Extracted records »
▬▬▬

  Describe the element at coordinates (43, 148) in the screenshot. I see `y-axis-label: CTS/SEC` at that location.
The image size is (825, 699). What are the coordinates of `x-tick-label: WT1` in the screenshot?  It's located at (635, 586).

▬▬▬

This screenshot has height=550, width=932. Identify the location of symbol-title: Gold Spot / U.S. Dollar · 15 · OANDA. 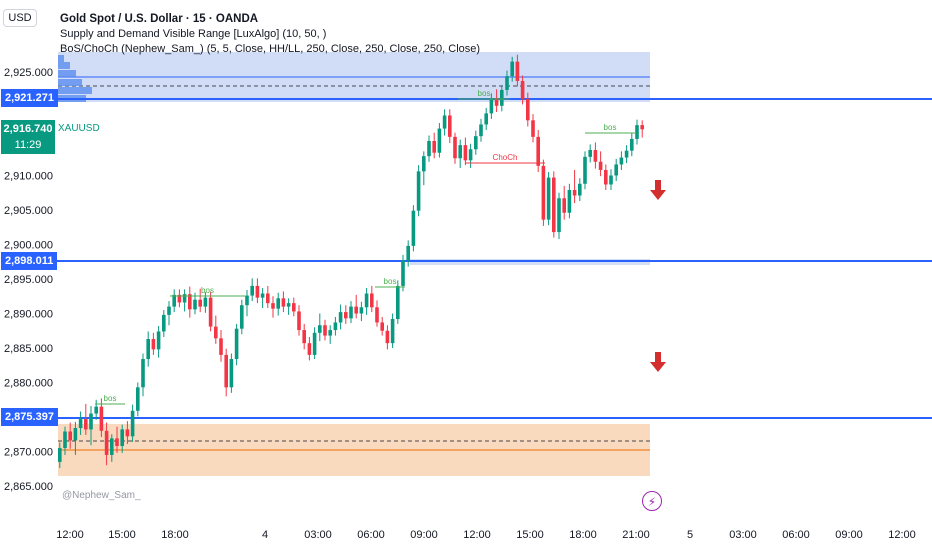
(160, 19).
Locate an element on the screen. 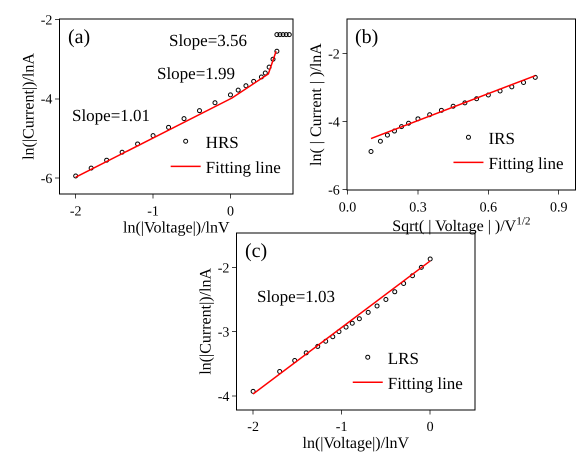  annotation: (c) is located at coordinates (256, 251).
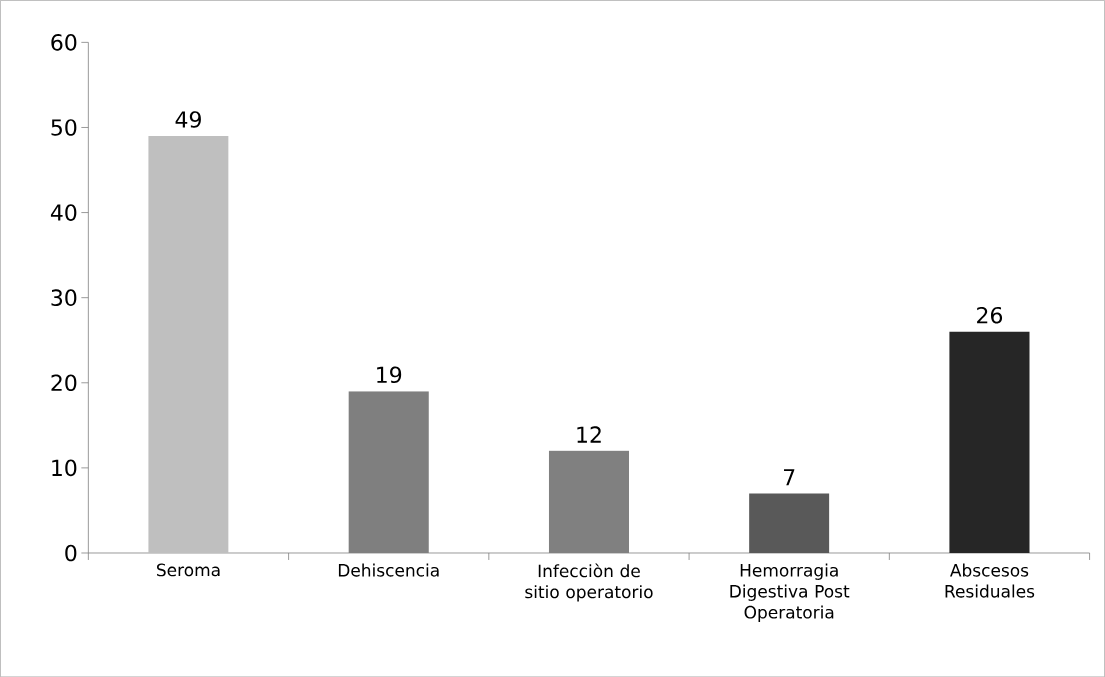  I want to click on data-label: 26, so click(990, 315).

▬▬▬

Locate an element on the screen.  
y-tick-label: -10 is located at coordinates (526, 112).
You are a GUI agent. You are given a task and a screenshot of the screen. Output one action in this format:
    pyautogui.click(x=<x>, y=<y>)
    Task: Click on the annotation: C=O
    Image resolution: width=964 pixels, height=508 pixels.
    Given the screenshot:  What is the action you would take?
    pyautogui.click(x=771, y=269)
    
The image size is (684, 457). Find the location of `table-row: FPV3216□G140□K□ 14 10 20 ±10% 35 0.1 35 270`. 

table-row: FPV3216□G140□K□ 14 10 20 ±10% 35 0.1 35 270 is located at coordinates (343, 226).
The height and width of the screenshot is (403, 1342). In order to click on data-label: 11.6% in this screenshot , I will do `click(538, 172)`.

▬▬▬

What you are asked to do » Quote the entries from the line containing "Describe the element" through the line containing "The image size is (825, 699).", reproducing every line in that range character for character.

Task solution »
  Describe the element at coordinates (43, 148) in the screenshot. I see `y-axis-label: CTS/SEC` at that location.
The image size is (825, 699). What are the coordinates of `x-tick-label: WT1` in the screenshot?  It's located at (635, 586).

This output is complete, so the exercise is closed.